Shortly after Steve and I were married I had someone give me a LARGE zucchini. This totally delighted be because growing up zucchini bread from fresh zucchini from the garden was my favorite. However I did not have a recipe and at that time we didn’t have a lap top computer to do a quick google search – yes this was over 25 years ago!
So I picked up the phone and called my grandmother to ask for her zucchini recipe. So right there on the phone she told me the ingredients and the temperature to cook in on, after all this was all I needed.
I immediately set to work grating the zucchini to make my Fresh Zucchini Bread. I could taste my grandmothers zucchini bread as I was working on it. Needless to say this Zucchini was big enough to make about 12 loaves!! I wound up freezing most of the loaves and using them to share at work, church or dinner with friends – they were the perfect hospitality gift!
So here is the recipe my grandmother gave to me over 25 years ago transcriped straight from the original scrap piece of paper I wrote it on when I was on the phone with her.

■ ■ ■

### TASK GOAL
Write what comes next in the zucchini bread post above, picking up right after its final sentence.

### GIVEN ENTRIES
■ ■ ■

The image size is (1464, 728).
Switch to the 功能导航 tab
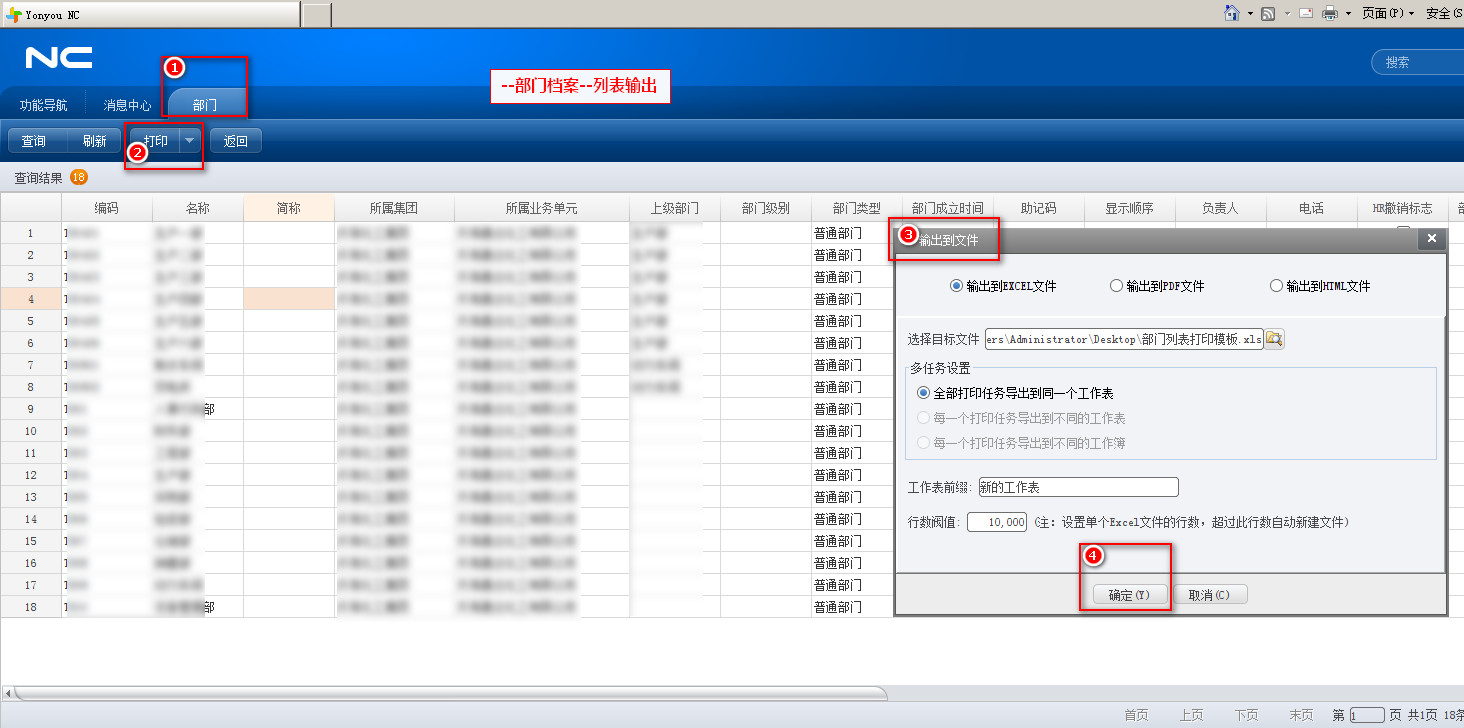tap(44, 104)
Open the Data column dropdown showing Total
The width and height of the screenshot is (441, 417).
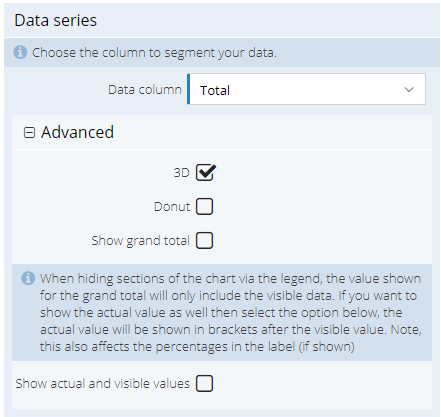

■ ■ ■

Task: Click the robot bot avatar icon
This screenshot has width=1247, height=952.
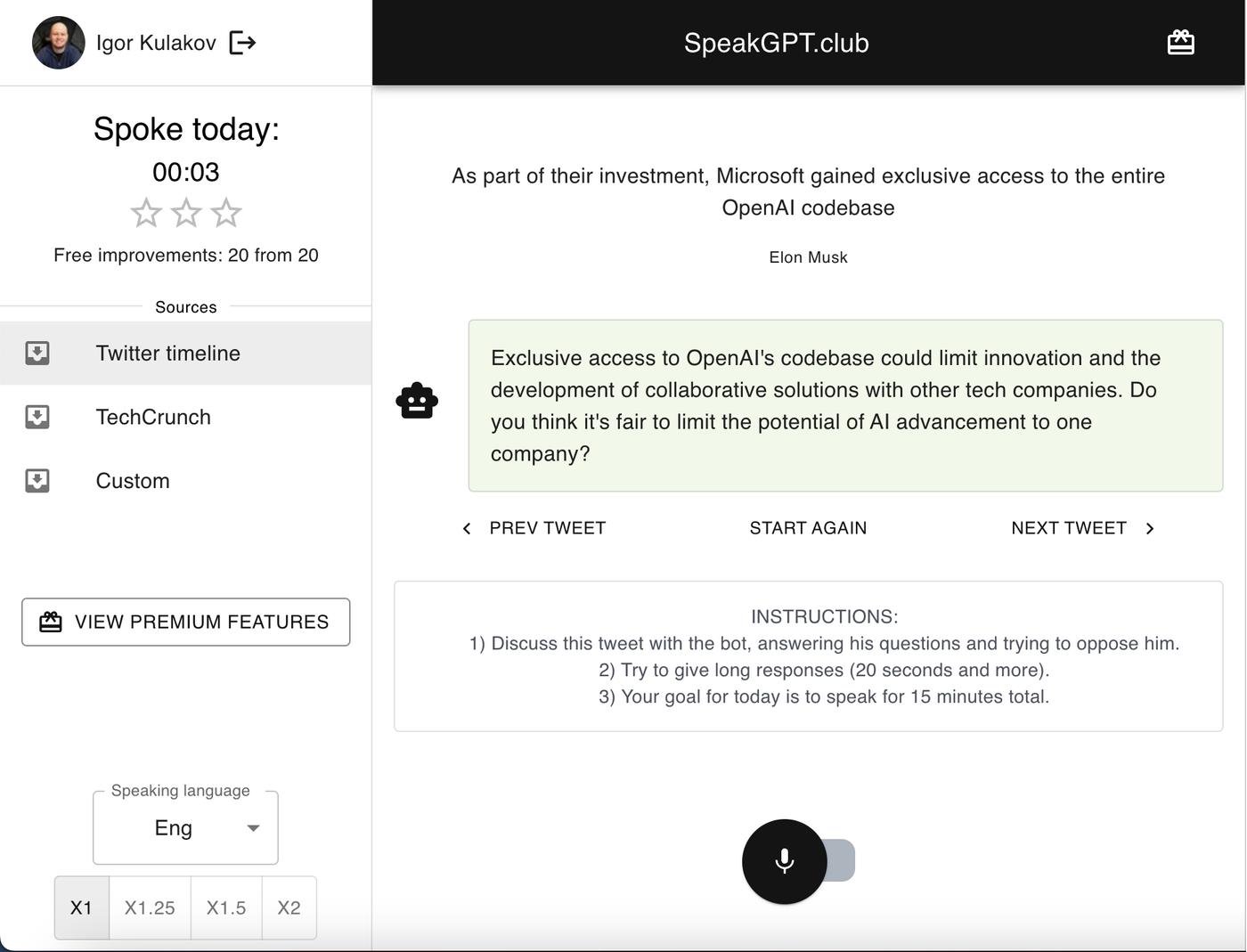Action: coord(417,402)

■ ■ ■

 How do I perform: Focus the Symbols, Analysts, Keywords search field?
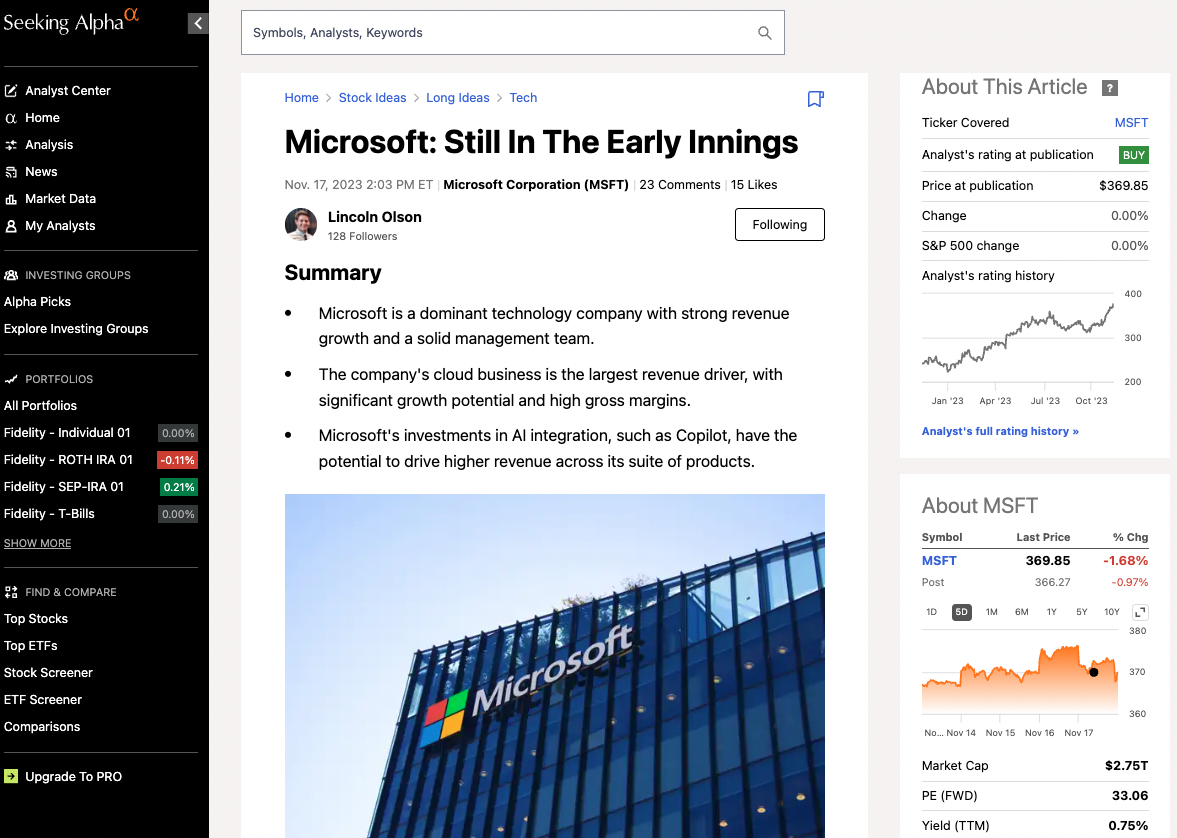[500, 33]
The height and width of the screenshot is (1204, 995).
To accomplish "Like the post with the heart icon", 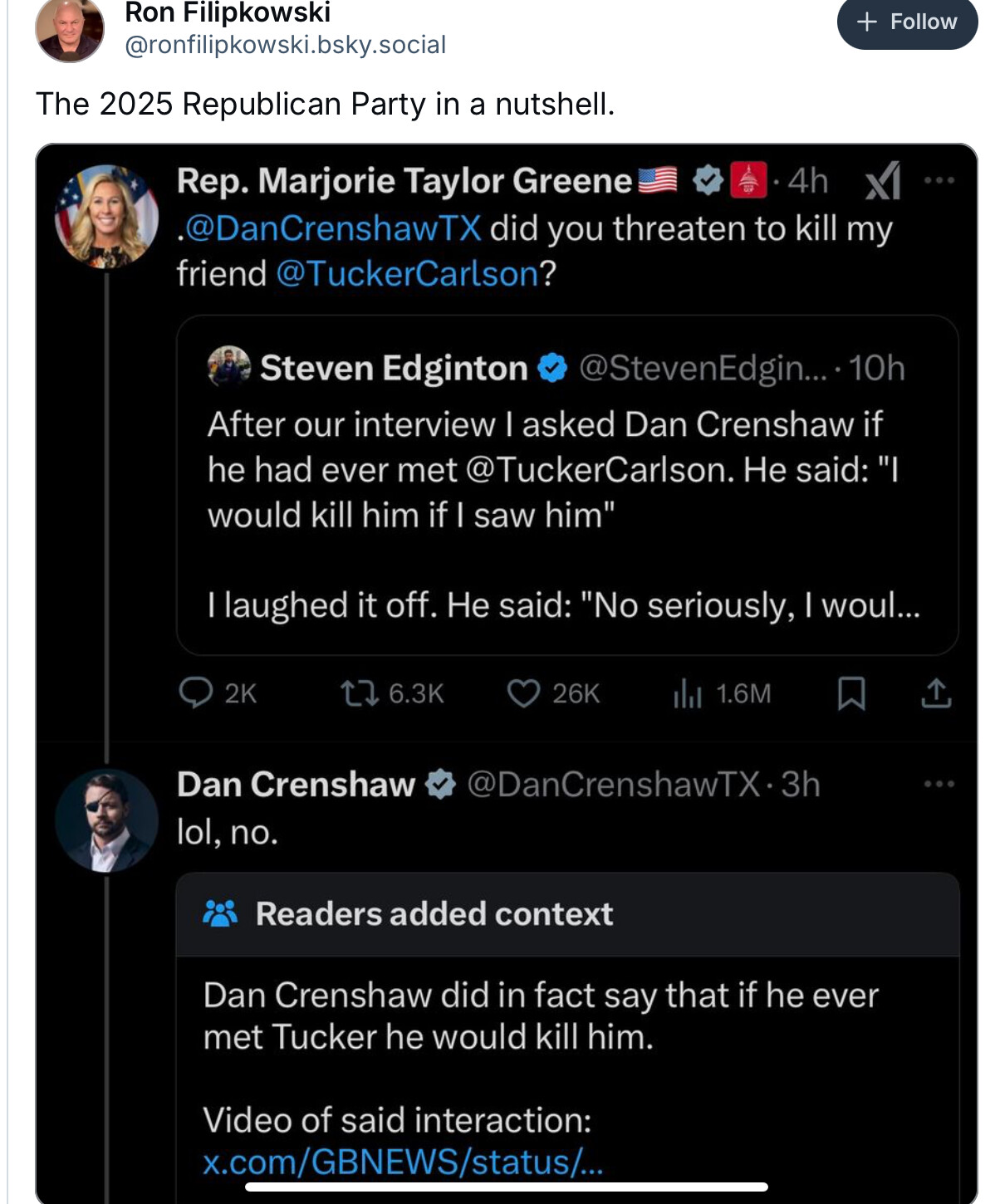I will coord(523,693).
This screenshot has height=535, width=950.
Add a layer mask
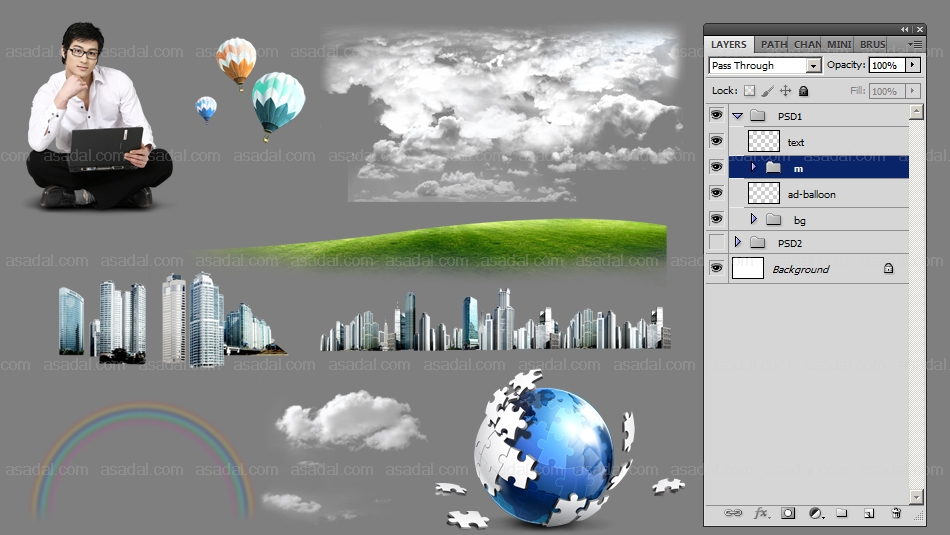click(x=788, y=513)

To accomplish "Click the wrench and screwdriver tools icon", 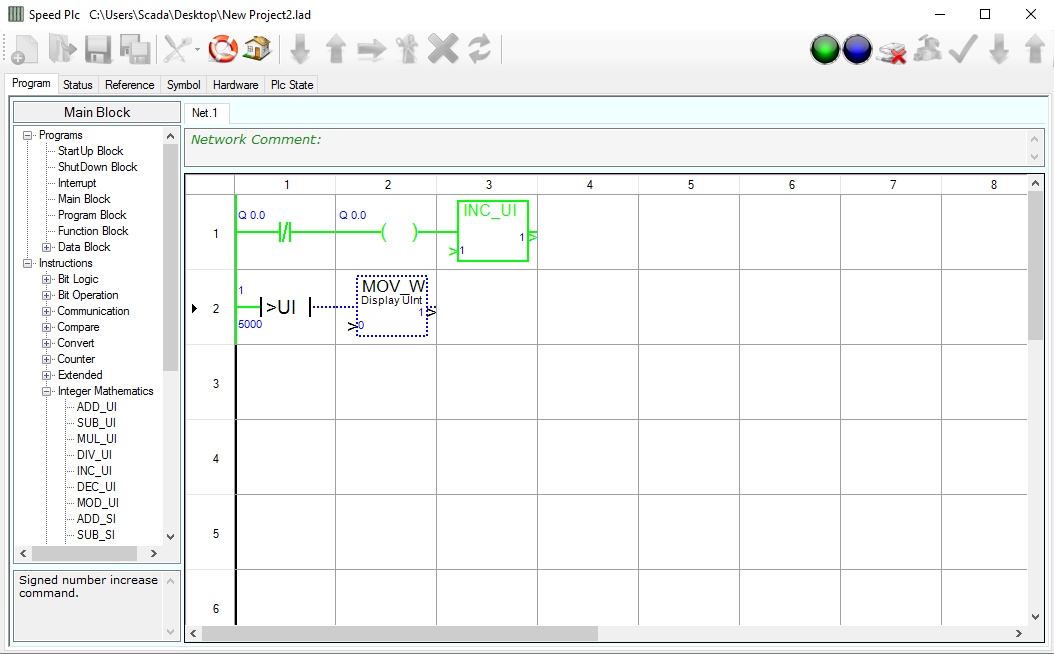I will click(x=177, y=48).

■ ■ ■

### RESULT
Zucchini Bread
- 3 eggs – well beaten
- 1/2 C. Oil
- 1 1/2 C. Sugar
- 3/4 C. Brown Sugar
- 2 C. Grated Zucchini
- 3 teaspoons vanilla
- 3 cups flour
- 1 teaspoon salt
- 1/2 teaspoon baking powder
- 2 teaspoons baking soda
- 3/4 teaspoon nutmeg
- 3 teaspoons cinnamon
- 1 cup pecans
- 1 15oz. can crushed pineapple
Directions
- Preheat oil to 350
- Mix all the dry ingredients together
- Add remaining ingredients and mix well
- Divide mixture between two loaf pans that have been well sprayed with cooking spray.
- Bake in oven for 45 to 50 minutes – when you insert a toothpick in the center of the bread and it comes out clean bread is ready.